The idea is to try to minimize the combination of reinvestment risk and price risk.
If the shortest bond you own has a maturity after the first liability you need to fund, then you’ll have to sell that bond for an unknown price, leading to (possibly considerable) price risk.
If the longest bond you own has a maturity before the last liability you need to fund, then you’ll have to reinvest the last coupon plus par, leading to (possibly considerable) reinvestment risk.
Ideally, you would like the first bond to come due the same day that the first liability does, and the last bond to come due the same day that the last liability does. When that is impossible (which is, for all practical purposes, always), you get the maturity of the first bond to be a little less than that of the first liability, and the maturity of the last bond to be a little more than that of the last liability.
Finally, as maturity goes, so goes duration (for the most part).
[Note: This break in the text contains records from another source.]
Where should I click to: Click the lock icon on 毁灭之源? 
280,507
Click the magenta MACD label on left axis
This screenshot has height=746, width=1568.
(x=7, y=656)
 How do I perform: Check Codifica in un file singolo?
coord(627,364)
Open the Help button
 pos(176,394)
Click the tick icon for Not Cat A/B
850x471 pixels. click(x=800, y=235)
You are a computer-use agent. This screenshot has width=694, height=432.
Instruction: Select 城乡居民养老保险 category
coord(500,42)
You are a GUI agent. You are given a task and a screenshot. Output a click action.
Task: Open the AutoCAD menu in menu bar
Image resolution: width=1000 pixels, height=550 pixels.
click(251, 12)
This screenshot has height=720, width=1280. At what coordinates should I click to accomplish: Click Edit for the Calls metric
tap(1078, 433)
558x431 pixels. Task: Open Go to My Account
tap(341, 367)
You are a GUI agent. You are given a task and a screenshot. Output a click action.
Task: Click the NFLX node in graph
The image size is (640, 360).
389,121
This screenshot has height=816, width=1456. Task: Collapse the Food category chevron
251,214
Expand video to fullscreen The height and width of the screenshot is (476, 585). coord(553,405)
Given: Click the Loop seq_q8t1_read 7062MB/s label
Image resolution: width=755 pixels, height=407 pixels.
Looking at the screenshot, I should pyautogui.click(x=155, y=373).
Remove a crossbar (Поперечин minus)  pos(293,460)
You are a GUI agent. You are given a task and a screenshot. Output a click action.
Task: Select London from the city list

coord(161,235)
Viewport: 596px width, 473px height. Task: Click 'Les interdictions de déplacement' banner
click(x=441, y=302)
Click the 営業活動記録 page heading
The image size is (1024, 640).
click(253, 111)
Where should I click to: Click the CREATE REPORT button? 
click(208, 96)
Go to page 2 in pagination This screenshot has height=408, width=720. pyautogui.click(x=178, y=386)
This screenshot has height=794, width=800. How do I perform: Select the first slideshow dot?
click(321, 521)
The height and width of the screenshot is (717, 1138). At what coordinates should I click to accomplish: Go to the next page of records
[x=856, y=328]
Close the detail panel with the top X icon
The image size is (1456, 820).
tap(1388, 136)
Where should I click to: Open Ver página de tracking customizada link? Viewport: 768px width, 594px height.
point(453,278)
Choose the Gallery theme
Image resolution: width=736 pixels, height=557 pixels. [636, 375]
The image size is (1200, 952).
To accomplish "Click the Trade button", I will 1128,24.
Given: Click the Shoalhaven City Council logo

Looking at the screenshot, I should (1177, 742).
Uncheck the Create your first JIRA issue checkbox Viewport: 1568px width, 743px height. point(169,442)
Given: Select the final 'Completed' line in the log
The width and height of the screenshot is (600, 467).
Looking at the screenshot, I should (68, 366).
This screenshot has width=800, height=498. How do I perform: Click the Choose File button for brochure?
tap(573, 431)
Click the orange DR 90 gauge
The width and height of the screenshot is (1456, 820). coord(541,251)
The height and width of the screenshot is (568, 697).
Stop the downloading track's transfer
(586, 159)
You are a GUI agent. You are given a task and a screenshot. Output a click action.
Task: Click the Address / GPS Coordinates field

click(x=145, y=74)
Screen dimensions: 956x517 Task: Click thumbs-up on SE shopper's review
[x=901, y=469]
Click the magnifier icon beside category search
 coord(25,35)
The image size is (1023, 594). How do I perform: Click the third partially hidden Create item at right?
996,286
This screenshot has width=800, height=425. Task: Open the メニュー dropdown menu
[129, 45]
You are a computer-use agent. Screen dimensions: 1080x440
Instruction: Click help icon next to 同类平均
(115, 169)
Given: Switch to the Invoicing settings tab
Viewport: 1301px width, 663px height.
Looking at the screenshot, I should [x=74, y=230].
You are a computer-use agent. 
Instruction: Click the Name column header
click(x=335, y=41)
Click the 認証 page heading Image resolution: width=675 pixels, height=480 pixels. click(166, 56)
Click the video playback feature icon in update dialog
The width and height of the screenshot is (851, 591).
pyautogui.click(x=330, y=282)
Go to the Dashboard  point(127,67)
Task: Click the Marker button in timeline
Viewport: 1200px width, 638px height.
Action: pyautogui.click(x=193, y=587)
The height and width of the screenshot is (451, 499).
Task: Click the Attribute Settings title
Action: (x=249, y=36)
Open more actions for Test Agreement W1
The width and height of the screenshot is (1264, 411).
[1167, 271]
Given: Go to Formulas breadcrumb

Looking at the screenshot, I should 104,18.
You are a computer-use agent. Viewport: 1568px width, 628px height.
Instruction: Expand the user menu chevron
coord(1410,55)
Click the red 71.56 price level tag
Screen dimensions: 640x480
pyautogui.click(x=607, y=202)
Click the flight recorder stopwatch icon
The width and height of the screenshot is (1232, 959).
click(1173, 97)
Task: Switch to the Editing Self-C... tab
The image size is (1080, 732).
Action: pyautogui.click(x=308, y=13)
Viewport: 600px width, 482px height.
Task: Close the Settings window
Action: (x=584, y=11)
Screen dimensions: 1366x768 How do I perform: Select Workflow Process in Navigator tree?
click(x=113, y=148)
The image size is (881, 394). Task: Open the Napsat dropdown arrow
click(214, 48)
Only one doubt: if the maturity of the last bond exceeds the maturity on the last liability, how can I meet the liability payout? I should sell the bond before its expiration, coming back to price risk…isn’t it?
I understand that the shortest bond should have a maturity before the first liability but I don’t understand why the longest bond should mature after the last liability. Wouldn’t you want the longest bond to mature before the liability is due? Also, in the answer, they picked a portfolio (portfolio B) where the maturity of the shortest bond is after the first liability that is due a year from now:
Yes, there’s some price risk. As I said, you’re trying to minimize price/reinvestment risk; you can’t eliminate it.
If all of your bonds mature before their respective liabilities come due, you may have difficulty matching the duration of the liabilities, which is a given.
The devil is in the details…I think this is a good lesson on how to read the material, sincerely I would have not linked that sentence with the question B. Thanks, Bill!
Just curious about the definition of composite duration.
The average duration is the market value weighted average of even bond’s duration.
And the composite duration is the cashflow based duration?
I remember that they said that in an upward trending yield curve, these two might be different?